O aumento do número de festivais de cinema, aqui no Brasil, abre espaço para discutir as novas configurações tramadas pela era do globalismo, do cinema-mundo, das economias da cultura e como esses novos arranjos sociais impactam nas produções simbólicas de novos sensos de pertencimento, pois é em meio a expansão desse cenário que novos mercados culturais estão alterando as identidades coletivas. E isso está relacionado a forma como a cultura passou a ser vista. Deste modo, vejo que é fundamental investigar os festivais fora das capitais e dos grandes centros urbanos, quero reivindicar o olhar para os festivais do interior, para esses cinemas das margens.
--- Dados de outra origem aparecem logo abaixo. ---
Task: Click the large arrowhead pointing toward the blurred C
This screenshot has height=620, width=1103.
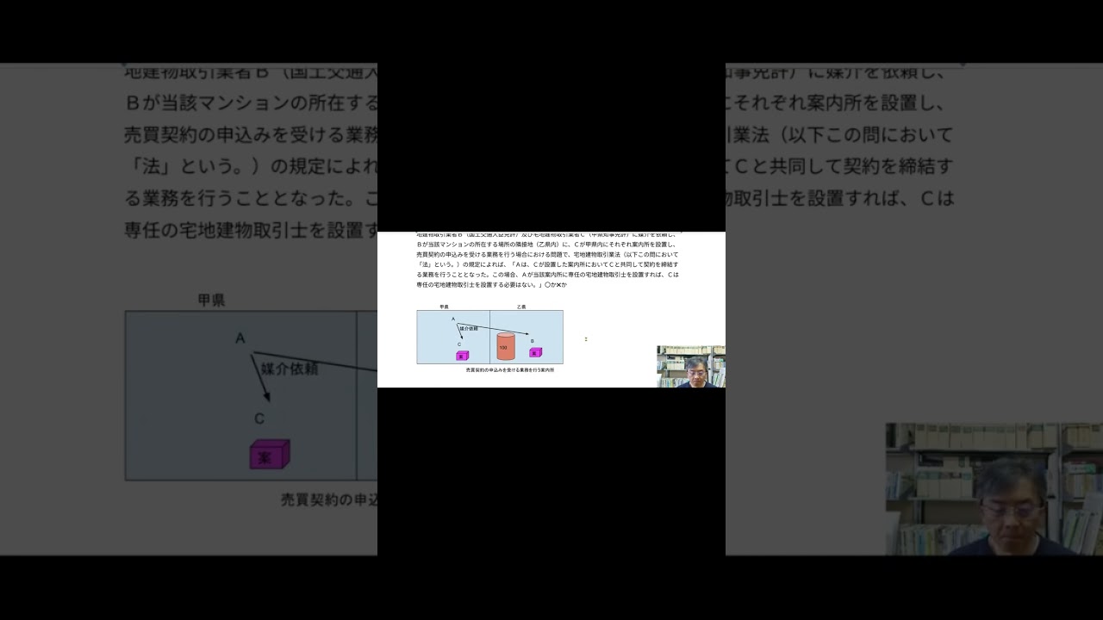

Finalizo esse texto com mais questões do que conclusões. Busquei construir uma

reflexão sobre como os festivais de cinema possibilitaram que os antigos espaços de exibição

fossem avivados, criando condições para atiçar as produções cinematográficas locais e uma

nova forma de experienciar a cidade. Dando força para um movimento de reterritorialização

do cinema. Ainda é necessário um levantamento mais minucioso com a cor local de cada

cidade, que me permita estabelecer com mais propriedade um marco comparativo entre as

três experiencias audiovisuais em questão: O circuito Penedo de Cinema, O cachoeira Doc

e o Festival de Cinema de Triunfo, mas por ora acredito que as questões-descobertas

construídas durante esse percurso de escrita são cruciais para a continuação da investigação.